Start Data for the task

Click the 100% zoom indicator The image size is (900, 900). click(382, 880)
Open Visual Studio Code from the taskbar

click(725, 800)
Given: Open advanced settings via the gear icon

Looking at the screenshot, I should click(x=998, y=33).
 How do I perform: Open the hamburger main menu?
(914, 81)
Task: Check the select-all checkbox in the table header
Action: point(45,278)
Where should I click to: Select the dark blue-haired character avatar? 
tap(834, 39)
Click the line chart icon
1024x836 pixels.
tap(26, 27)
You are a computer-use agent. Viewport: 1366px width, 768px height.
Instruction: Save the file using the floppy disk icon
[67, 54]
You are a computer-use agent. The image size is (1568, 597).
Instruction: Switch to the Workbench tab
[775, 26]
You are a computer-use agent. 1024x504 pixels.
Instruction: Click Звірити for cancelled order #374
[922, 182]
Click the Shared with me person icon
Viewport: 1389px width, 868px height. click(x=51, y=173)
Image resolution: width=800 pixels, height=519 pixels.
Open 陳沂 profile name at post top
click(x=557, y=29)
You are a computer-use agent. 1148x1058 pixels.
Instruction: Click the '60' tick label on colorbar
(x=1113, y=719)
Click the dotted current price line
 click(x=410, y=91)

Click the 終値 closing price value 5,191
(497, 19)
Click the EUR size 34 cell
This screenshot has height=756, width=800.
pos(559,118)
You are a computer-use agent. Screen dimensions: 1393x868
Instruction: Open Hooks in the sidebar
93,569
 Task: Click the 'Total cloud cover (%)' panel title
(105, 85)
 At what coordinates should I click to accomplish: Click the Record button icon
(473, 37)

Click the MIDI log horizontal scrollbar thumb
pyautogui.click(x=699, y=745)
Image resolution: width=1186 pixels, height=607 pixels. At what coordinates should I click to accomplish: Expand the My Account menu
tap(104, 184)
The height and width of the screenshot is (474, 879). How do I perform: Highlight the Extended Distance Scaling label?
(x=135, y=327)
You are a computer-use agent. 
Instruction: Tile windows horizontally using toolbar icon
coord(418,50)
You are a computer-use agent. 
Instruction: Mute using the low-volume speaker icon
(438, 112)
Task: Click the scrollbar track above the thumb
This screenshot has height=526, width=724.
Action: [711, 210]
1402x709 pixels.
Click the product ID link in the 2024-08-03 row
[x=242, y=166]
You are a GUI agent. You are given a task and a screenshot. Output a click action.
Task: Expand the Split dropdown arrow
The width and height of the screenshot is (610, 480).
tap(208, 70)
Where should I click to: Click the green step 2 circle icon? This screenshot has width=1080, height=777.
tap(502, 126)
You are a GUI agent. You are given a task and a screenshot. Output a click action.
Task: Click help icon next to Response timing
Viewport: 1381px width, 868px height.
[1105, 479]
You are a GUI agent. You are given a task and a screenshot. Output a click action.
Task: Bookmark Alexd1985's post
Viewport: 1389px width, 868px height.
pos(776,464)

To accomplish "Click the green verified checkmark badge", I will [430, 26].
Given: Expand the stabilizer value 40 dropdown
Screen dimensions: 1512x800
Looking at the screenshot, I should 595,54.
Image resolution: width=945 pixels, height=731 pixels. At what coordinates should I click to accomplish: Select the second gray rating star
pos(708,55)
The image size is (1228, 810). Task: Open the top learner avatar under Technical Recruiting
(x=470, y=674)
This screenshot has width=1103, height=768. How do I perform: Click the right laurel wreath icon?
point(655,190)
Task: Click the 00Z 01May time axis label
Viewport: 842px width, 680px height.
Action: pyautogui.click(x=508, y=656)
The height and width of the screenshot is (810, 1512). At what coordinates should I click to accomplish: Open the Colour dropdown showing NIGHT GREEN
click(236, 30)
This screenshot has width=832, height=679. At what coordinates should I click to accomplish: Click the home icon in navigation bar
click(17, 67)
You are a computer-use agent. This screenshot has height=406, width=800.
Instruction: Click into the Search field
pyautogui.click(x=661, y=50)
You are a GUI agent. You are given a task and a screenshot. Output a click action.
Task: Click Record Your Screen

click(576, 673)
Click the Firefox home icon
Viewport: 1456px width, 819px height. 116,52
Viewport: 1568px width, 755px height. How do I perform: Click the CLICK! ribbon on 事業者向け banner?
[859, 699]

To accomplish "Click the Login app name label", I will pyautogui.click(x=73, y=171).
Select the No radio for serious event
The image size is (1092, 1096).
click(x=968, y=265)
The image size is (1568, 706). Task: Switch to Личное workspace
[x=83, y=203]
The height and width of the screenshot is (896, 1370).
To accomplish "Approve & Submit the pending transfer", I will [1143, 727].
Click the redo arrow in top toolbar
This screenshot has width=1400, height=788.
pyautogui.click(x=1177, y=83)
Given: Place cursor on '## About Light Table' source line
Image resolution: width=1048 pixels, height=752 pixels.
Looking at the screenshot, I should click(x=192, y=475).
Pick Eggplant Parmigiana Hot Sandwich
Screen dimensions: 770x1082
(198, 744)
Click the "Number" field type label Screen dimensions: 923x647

End Data for the task

Task details: Rewrite the material above with every instance of "computer-use agent" changed to "desktop assistant" and everything else left as it is.

Exercise answer:
Click the 100% zoom indicator The image size is (900, 900). click(382, 880)
Open Visual Studio Code from the taskbar

click(725, 800)
Given: Open advanced settings via the gear icon

Looking at the screenshot, I should click(x=998, y=33).
 How do I perform: Open the hamburger main menu?
(914, 81)
Task: Check the select-all checkbox in the table header
Action: point(45,278)
Where should I click to: Select the dark blue-haired character avatar? 
tap(834, 39)
Click the line chart icon
1024x836 pixels.
tap(26, 27)
You are a desktop assistant. Viewport: 1366px width, 768px height.
Instruction: Save the file using the floppy disk icon
[67, 54]
You are a desktop assistant. The image size is (1568, 597).
Instruction: Switch to the Workbench tab
[775, 26]
You are a desktop assistant. 1024x504 pixels.
Instruction: Click Звірити for cancelled order #374
[922, 182]
Click the Shared with me person icon
Viewport: 1389px width, 868px height. click(x=51, y=173)
Image resolution: width=800 pixels, height=519 pixels.
Open 陳沂 profile name at post top
click(x=557, y=29)
You are a desktop assistant. 1148x1058 pixels.
Instruction: Click the '60' tick label on colorbar
(x=1113, y=719)
Click the dotted current price line
 click(x=410, y=91)

Click the 終値 closing price value 5,191
(497, 19)
Click the EUR size 34 cell
This screenshot has height=756, width=800.
pos(559,118)
You are a desktop assistant. Screen dimensions: 1393x868
Instruction: Open Hooks in the sidebar
93,569
 Task: Click the 'Total cloud cover (%)' panel title
(105, 85)
 At what coordinates should I click to accomplish: Click the Record button icon
(473, 37)

Click the MIDI log horizontal scrollbar thumb
pyautogui.click(x=699, y=745)
Image resolution: width=1186 pixels, height=607 pixels. At what coordinates should I click to accomplish: Expand the My Account menu
tap(104, 184)
The height and width of the screenshot is (474, 879). How do I perform: Highlight the Extended Distance Scaling label?
(x=135, y=327)
You are a desktop assistant. 
Instruction: Tile windows horizontally using toolbar icon
coord(418,50)
You are a desktop assistant. 
Instruction: Mute using the low-volume speaker icon
(438, 112)
Task: Click the scrollbar track above the thumb
This screenshot has height=526, width=724.
Action: [711, 210]
1402x709 pixels.
Click the product ID link in the 2024-08-03 row
[x=242, y=166]
You are a GUI agent. You are given a task and a screenshot. Output a click action.
Task: Expand the Split dropdown arrow
The width and height of the screenshot is (610, 480).
tap(208, 70)
Where should I click to: Click the green step 2 circle icon? This screenshot has width=1080, height=777.
tap(502, 126)
You are a GUI agent. You are given a task and a screenshot. Output a click action.
Task: Click help icon next to Response timing
Viewport: 1381px width, 868px height.
[1105, 479]
You are a GUI agent. You are given a task and a screenshot. Output a click action.
Task: Bookmark Alexd1985's post
Viewport: 1389px width, 868px height.
pos(776,464)

To accomplish "Click the green verified checkmark badge", I will [430, 26].
Given: Expand the stabilizer value 40 dropdown
Screen dimensions: 1512x800
Looking at the screenshot, I should 595,54.
Image resolution: width=945 pixels, height=731 pixels. At what coordinates should I click to accomplish: Select the second gray rating star
pos(708,55)
The image size is (1228, 810). Task: Open the top learner avatar under Technical Recruiting
(x=470, y=674)
This screenshot has width=1103, height=768. How do I perform: Click the right laurel wreath icon?
point(655,190)
Task: Click the 00Z 01May time axis label
Viewport: 842px width, 680px height.
Action: pyautogui.click(x=508, y=656)
The height and width of the screenshot is (810, 1512). At what coordinates should I click to accomplish: Open the Colour dropdown showing NIGHT GREEN
click(236, 30)
This screenshot has width=832, height=679. At what coordinates should I click to accomplish: Click the home icon in navigation bar
click(17, 67)
You are a desktop assistant. This screenshot has height=406, width=800.
Instruction: Click into the Search field
pyautogui.click(x=661, y=50)
You are a GUI agent. You are given a task and a screenshot. Output a click action.
Task: Click Record Your Screen

click(576, 673)
Click the Firefox home icon
Viewport: 1456px width, 819px height. 116,52
Viewport: 1568px width, 755px height. How do I perform: Click the CLICK! ribbon on 事業者向け banner?
[859, 699]

To accomplish "Click the Login app name label", I will pyautogui.click(x=73, y=171).
Select the No radio for serious event
The image size is (1092, 1096).
click(x=968, y=265)
The image size is (1568, 706). Task: Switch to Личное workspace
[x=83, y=203]
The height and width of the screenshot is (896, 1370).
To accomplish "Approve & Submit the pending transfer", I will [1143, 727].
Click the redo arrow in top toolbar
This screenshot has width=1400, height=788.
pyautogui.click(x=1177, y=83)
Given: Place cursor on '## About Light Table' source line
Image resolution: width=1048 pixels, height=752 pixels.
Looking at the screenshot, I should click(x=192, y=475).
Pick Eggplant Parmigiana Hot Sandwich
Screen dimensions: 770x1082
(198, 744)
Click the "Number" field type label Screen dimensions: 923x647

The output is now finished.